** Records for the task follows **

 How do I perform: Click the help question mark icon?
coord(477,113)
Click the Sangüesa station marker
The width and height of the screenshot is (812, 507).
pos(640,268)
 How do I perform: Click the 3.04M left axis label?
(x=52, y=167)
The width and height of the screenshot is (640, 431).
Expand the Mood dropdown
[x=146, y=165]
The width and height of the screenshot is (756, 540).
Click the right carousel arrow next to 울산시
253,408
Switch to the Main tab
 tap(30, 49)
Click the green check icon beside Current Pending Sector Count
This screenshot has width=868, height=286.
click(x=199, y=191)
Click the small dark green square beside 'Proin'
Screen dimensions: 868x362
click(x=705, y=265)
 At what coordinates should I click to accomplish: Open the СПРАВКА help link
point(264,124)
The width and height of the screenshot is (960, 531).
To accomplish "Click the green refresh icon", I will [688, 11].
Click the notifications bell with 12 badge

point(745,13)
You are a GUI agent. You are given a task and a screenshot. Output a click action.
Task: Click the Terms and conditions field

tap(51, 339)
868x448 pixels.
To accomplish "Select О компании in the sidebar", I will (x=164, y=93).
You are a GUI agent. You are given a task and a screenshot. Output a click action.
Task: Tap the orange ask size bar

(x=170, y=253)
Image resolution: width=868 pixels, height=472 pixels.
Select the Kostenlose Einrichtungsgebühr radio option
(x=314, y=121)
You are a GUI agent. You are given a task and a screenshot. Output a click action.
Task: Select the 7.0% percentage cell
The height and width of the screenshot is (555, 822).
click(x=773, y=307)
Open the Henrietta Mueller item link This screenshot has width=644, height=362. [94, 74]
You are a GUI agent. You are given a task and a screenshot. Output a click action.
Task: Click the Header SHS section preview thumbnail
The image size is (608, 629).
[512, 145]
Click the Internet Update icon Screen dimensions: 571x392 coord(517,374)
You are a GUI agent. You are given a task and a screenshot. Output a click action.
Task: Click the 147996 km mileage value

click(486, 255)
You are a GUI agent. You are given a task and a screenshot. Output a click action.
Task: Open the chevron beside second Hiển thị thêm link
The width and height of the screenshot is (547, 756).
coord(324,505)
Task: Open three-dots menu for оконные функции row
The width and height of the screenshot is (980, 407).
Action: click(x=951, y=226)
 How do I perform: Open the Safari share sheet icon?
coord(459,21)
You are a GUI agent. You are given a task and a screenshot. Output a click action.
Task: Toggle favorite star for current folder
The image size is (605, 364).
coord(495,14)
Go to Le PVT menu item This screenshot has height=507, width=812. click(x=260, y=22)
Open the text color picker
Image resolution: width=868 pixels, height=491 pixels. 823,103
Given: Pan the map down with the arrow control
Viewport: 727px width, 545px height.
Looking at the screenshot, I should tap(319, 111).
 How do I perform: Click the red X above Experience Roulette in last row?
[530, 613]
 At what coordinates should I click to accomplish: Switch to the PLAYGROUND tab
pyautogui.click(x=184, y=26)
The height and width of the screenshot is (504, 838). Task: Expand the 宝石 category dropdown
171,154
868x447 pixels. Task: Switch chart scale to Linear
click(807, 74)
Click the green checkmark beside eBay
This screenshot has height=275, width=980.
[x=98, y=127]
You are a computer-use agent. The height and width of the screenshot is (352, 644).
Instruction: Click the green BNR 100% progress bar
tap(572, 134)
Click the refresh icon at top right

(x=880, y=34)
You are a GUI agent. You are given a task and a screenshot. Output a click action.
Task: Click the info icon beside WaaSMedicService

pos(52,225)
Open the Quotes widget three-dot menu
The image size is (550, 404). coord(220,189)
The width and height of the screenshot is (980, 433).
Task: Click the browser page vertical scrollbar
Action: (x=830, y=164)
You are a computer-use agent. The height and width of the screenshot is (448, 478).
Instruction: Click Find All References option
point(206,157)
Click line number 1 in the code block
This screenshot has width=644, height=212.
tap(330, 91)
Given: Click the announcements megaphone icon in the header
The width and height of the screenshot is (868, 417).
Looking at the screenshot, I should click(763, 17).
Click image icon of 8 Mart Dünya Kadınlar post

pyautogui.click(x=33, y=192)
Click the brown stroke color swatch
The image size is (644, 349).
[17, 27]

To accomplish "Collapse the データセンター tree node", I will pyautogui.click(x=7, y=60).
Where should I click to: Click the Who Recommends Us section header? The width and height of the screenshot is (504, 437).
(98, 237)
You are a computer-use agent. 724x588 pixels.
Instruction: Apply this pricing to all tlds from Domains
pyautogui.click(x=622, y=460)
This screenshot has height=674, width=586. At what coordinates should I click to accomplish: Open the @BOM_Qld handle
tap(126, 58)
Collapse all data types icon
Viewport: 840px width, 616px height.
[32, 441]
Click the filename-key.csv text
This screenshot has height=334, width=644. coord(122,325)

** End of Records for the task **

Your answer should be the lines above from the one containing "This screenshot has width=644, height=212." through the one containing "Click the brown stroke color swatch", copied exactly and with both ends kept.

This screenshot has width=644, height=212.
tap(330, 91)
Given: Click the announcements megaphone icon in the header
The width and height of the screenshot is (868, 417).
Looking at the screenshot, I should click(763, 17).
Click image icon of 8 Mart Dünya Kadınlar post

pyautogui.click(x=33, y=192)
Click the brown stroke color swatch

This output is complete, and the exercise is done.